» **Goal of the exercise**:
Update the items below by replacing each "GUI agent" with "interface agent", and keep everything else the same.

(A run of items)
⟨

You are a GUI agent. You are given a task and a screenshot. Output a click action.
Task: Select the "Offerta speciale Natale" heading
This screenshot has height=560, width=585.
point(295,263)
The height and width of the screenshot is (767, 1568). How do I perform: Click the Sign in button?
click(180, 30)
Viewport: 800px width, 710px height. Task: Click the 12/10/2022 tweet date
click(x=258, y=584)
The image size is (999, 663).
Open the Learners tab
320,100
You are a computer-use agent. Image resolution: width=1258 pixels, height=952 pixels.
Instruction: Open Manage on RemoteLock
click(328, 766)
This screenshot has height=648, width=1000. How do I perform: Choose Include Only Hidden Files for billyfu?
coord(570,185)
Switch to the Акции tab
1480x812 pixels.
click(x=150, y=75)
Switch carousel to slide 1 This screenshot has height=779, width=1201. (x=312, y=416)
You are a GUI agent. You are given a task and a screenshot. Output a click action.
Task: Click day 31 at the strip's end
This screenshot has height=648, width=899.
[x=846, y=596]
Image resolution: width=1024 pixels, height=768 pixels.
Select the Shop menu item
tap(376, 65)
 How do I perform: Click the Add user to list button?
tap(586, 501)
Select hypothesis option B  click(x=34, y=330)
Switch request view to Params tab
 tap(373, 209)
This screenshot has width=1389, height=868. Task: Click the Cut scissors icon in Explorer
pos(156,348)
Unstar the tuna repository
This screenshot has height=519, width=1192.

⟩

» **The solution**:
You are a interface agent. You are given a task and a screenshot. Output a click action.
Task: Select the "Offerta speciale Natale" heading
This screenshot has height=560, width=585.
point(295,263)
The height and width of the screenshot is (767, 1568). How do I perform: Click the Sign in button?
click(180, 30)
Viewport: 800px width, 710px height. Task: Click the 12/10/2022 tweet date
click(x=258, y=584)
The image size is (999, 663).
Open the Learners tab
320,100
You are a computer-use agent. Image resolution: width=1258 pixels, height=952 pixels.
Instruction: Open Manage on RemoteLock
click(328, 766)
This screenshot has height=648, width=1000. How do I perform: Choose Include Only Hidden Files for billyfu?
coord(570,185)
Switch to the Акции tab
1480x812 pixels.
click(x=150, y=75)
Switch carousel to slide 1 This screenshot has height=779, width=1201. (x=312, y=416)
You are a interface agent. You are given a task and a screenshot. Output a click action.
Task: Click day 31 at the strip's end
This screenshot has height=648, width=899.
[x=846, y=596]
Image resolution: width=1024 pixels, height=768 pixels.
Select the Shop menu item
tap(376, 65)
 How do I perform: Click the Add user to list button?
tap(586, 501)
Select hypothesis option B  click(x=34, y=330)
Switch request view to Params tab
 tap(373, 209)
This screenshot has width=1389, height=868. Task: Click the Cut scissors icon in Explorer
pos(156,348)
Unstar the tuna repository
This screenshot has height=519, width=1192.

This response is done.